====== Records for the task

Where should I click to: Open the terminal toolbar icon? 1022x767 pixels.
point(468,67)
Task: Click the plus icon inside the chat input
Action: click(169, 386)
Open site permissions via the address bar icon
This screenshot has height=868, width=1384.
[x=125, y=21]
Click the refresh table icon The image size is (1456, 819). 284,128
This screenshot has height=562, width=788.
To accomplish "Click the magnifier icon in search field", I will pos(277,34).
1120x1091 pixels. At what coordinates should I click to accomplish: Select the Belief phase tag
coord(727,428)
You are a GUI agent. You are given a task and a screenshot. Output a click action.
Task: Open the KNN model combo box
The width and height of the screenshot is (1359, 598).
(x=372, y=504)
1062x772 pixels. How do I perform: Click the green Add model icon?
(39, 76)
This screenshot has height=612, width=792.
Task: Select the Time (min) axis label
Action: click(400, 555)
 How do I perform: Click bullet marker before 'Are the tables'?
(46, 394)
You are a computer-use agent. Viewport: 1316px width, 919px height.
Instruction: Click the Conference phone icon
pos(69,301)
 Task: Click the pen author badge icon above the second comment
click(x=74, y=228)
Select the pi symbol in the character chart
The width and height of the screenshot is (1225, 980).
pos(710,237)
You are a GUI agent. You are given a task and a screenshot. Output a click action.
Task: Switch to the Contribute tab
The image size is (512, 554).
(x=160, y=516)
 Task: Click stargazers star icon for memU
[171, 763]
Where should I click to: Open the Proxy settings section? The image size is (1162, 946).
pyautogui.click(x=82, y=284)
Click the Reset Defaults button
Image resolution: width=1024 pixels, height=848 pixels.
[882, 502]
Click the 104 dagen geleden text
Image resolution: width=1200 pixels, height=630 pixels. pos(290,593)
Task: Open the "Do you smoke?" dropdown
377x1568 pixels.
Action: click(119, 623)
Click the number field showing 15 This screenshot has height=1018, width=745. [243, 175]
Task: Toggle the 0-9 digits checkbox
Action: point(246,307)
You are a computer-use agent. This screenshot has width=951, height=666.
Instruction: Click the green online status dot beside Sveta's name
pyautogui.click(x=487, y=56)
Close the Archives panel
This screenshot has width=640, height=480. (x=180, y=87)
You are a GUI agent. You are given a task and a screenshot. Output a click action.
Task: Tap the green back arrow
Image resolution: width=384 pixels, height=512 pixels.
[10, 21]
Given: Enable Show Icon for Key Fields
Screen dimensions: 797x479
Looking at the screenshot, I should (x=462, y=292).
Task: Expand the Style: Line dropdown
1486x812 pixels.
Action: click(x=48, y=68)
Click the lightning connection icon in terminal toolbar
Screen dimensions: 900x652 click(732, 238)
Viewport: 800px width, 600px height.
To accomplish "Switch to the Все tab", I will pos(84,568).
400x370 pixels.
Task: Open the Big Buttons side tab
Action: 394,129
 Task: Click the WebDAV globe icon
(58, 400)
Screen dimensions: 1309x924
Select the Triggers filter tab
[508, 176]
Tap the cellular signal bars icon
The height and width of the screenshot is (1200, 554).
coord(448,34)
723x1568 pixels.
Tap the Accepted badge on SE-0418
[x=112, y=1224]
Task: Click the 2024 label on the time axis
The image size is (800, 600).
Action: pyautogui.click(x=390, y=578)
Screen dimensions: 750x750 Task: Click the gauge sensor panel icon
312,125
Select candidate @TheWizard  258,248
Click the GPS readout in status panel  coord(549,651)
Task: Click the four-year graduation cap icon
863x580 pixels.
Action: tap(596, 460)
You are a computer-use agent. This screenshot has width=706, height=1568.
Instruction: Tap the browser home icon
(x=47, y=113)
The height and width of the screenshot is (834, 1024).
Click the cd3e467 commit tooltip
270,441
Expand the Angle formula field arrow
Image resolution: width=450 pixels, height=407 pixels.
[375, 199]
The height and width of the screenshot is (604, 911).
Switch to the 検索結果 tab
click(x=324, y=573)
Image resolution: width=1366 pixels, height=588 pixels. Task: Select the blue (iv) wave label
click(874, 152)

============

*Instructions for the task:* Rewrite the entries from the beginning up to and including the line containing "pos(710,237)", swapping "magnifier" for "magnifying glass" and changing nothing else.

*Task solution:*
Where should I click to: Open the terminal toolbar icon? 1022x767 pixels.
point(468,67)
Task: Click the plus icon inside the chat input
Action: click(169, 386)
Open site permissions via the address bar icon
This screenshot has height=868, width=1384.
[x=125, y=21]
Click the refresh table icon The image size is (1456, 819). 284,128
This screenshot has height=562, width=788.
To accomplish "Click the magnifying glass icon in search field", I will pos(277,34).
1120x1091 pixels. At what coordinates should I click to accomplish: Select the Belief phase tag
coord(727,428)
You are a GUI agent. You are given a task and a screenshot. Output a click action.
Task: Open the KNN model combo box
The width and height of the screenshot is (1359, 598).
(x=372, y=504)
1062x772 pixels. How do I perform: Click the green Add model icon?
(39, 76)
This screenshot has height=612, width=792.
Task: Select the Time (min) axis label
Action: click(400, 555)
 How do I perform: Click bullet marker before 'Are the tables'?
(46, 394)
You are a computer-use agent. Viewport: 1316px width, 919px height.
Instruction: Click the Conference phone icon
pos(69,301)
 Task: Click the pen author badge icon above the second comment
click(x=74, y=228)
Select the pi symbol in the character chart
The width and height of the screenshot is (1225, 980).
pos(710,237)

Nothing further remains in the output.